20世纪80年代，出现了荧光原位杂交（fluorescence in situ hybridization，FISH）、染色体特定区带的显微切割和微克隆（microclone）技术，将细胞遗传学与分子生物学有机地结合起来，从而产生了分子细胞遗传学（molecular cytogenetics）。

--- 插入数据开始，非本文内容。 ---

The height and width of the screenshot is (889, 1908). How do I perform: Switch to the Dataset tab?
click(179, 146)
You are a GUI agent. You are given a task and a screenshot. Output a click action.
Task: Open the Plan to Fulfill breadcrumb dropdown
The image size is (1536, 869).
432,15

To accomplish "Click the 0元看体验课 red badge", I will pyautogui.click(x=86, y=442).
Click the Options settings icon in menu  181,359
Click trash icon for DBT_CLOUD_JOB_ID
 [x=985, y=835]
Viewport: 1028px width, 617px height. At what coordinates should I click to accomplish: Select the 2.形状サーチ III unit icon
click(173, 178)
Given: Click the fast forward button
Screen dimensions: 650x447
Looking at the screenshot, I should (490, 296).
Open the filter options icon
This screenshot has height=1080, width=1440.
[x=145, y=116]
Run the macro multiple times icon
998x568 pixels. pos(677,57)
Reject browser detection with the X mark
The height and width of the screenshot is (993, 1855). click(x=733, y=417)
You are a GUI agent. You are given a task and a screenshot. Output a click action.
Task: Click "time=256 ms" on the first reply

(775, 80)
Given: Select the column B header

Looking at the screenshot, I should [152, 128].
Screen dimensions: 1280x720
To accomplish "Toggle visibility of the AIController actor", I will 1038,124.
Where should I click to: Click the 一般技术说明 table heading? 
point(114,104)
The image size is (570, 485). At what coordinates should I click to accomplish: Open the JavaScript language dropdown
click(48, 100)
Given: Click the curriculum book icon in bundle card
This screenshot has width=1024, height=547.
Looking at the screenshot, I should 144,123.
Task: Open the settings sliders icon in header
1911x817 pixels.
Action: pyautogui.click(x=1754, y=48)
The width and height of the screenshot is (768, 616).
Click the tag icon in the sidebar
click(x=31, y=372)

常规的染色体分析方法，即使是高分辨显带技术，主要对中期染色体的研究有较大意义，对间期细胞核和极其微小的染色体异常的研究则相当困难。FISH技术在20世纪80年代中后期建立，该技术根据核酸探针杂交原理，应用荧光物质标记的单链DNA探针，与染色体标本上的其同源互补序列杂交，利用荧光技术可在核中或染色体上显示特定DNA序列的位置。FISH技术具有快速、安全、方便、特异性强、可多重染色、分辨率和灵敏度高等优点。通过FISH技术，能更准确地认识遗传物质的结构及其细微变化，为各种基因相关疾病的分型、预前和预后提供准确的依据，在临床肿瘤学和产前诊断方面应用广泛。近年来FISH已有较大发展，衍生了一系列新技术，包括原位杂交显带（in situ hybridization banding，ISHB）、比较基因组杂交（comparative genomic hybridization，CGH）、纤维荧光原位杂交（DNA fiber－FISH）、染色体涂染（chromosome painting）、反向染色体涂染等。

图2－8　人类显带染色体模式图

图2－9　人类显带染色体界标、区、带命名示意图

染色体显微切割和显微克隆技术首次应用于1981年Scatenghe对果蝇多线X染色体特定区域的研究，1989年开始应用于人类染色体研究。该技术可以从染色体标本的特定区域切取所需的染色体片段，结合PCR、分子克隆和FISH等分子生物学方法，构建特定染色体或染色体区域DNA文库。与基因组DNA文库相比，从该DNA文库中筛选某一特定基因更为经济和高效。此外，染色体显微切割和显微克隆技术还可用于特异性探针的制备、疾病遗传学特征的分析以及有关基因的鉴定、分析、克隆和定位等领域。

分子细胞遗传学已成为细胞遗传学研究发展的主流。